Quarenta e cinco entidades constituíram, em Rio Maior, a Rede Portuguesa de Economia Solidária, para reunir organizações e pessoas que se reveem num conceito de economia ecocêntrica, que vê o Homem como parte da natureza, segundo um dos fundadores.
Rogério Roque Amaro, orador do colóquio "Economia Solidária -- Pertinências e Desafios de um conceito e de práticas inovadoras" - que se realiza na sexta-feira à noite no Fórum Actor Mário Viegas, integrado nas comemorações dos 35 anos do Centro Cultural Regional de Santarém - disse à Lusa que, embora ainda não constituída juridicamente, a Rede Portuguesa de Economia Solidária (RPES) é já uma realidade.
Com 23 entidades individuais e 22 organizações como membros fundadores, a RPES esteve representada na Feira de Economia Solidária da Catalunha (Espanha), que se realizou em Barcelona entre 23 e 25 de outubro, estando em curso a adesão à Rede Europeia de Economia Solidária, um `braço` da Rede Intercontinental de Promoção da Economia Solidária, surgida em 1997 em Lima, no Peru.
Numa assembleia realizada a 17 de outubro, foi escolhido o logotipo e apresentado o blogue da RPES (https://rpespt.wordpress.com/).
"Economia solidária é um conceito e uma prática relativamente recente em Portugal continental e ainda não bem assimilado nem muito reconhecido", disse Roque Amaro à Lusa, assinalando que nos Açores esta "economia alternativa" é uma realidade há mais de três décadas.
A região foi pioneira em práticas que visaram dar resposta a situações de pobreza extrema, dos expatriados e de jovens para os quais não havia respostas da "economia dominante", muitas vezes "geradora desses problemas".
O aparecimento de trabalhos de investigação, a intervenção no terreno de organizações como a Cooperativa Terra Chã - que, na aldeia de Chãos, desenvolve iniciativas que se inserem no conceito de economia solidária, com a revitalização de valores culturais e ambientais e promovendo o "regresso à aldeia" - e o "número crescente de organizações e pessoas fora dos núcleos universitários que começam a ter a economia solidária como referência" levaram à constituição da rede, apontou o responsável.
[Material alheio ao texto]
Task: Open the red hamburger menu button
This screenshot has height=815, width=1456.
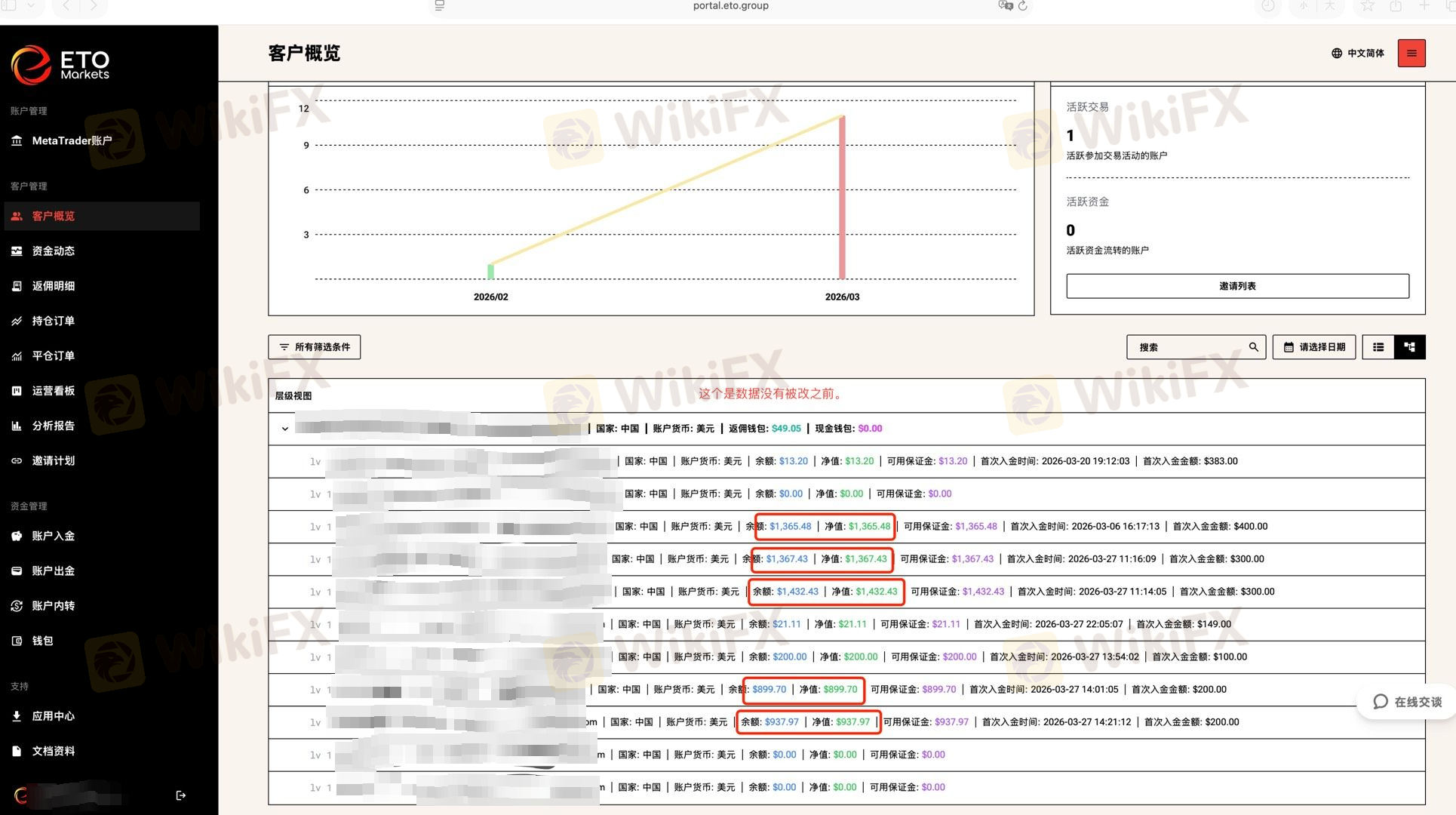Action: coord(1411,54)
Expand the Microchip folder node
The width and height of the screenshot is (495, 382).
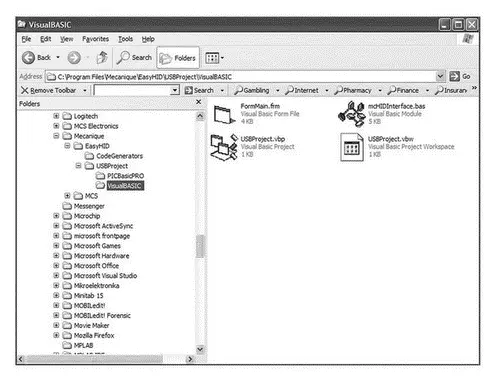coord(56,216)
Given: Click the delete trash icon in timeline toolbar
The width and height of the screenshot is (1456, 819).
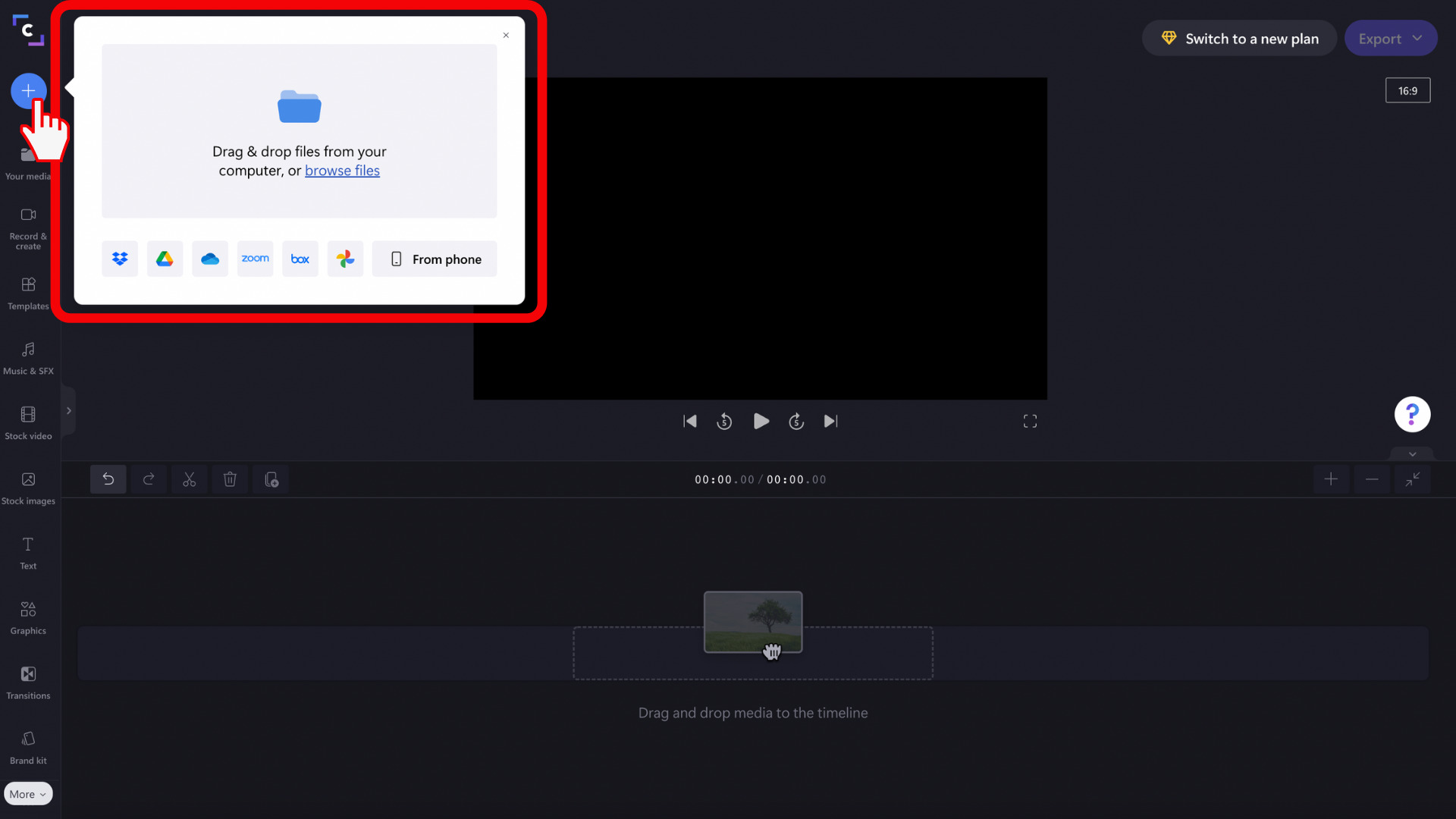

A RPES teve a sua assembleia fundadora a 08 de agosto, em Chãos, da qual saiu um manifesto que justifica o aparecimento da rede "num momento crucial, em que as várias crises (económicas, financeiras, sociais, ambientais, políticas, civilizacionais e de conhecimento) têm provocado inúmeros sofrimentos e indignidades (sociais, ambientais, culturais, económicas e políticas)".
"As profundas fragilidades e falhas das formas económicas e políticas dominantes estão a tornar-se ameaças e problemas preocupantes para o futuro da Humanidade e da vida no planeta e a pôr em causa valores essenciais como a solidariedade, a equidade, a democracia e a transparência", refere o manifesto.
Roque Amaro afirmou que o conceito e a prática da economia solidária surgiram como alternativa para assegurar esses valores "em várias geografias - América Latina, Canadá, Europa e atualmente também na América do Norte".
O professor do Departamento de Economia do ISCTE - Instituto Superior de Ciências do Trabalho e da Empresa e coordenador do curso de pós-graduação e mestrado em Economia Social e Solidária sublinha que a economia solidária procura recuperar dimensões da economia social que se foram perdendo com a assunção por esta de um caráter mais assistencialista e próximo da economia de mercado.
"A economia solidária não se envergonha de ser economia, quer ser, mas quer ser alternativa, recuperar valores iniciais da economia social que se perderam", como os da democracia participativa e da relação entre iguais, explicou.
Além disso, quer abarcar outros valores como a diversidade cultural e outras formas de solidariedade, "como com o ambiente, de acordo com uma sociedade não antropocêntrica mas ecocêntrica", acrescentou.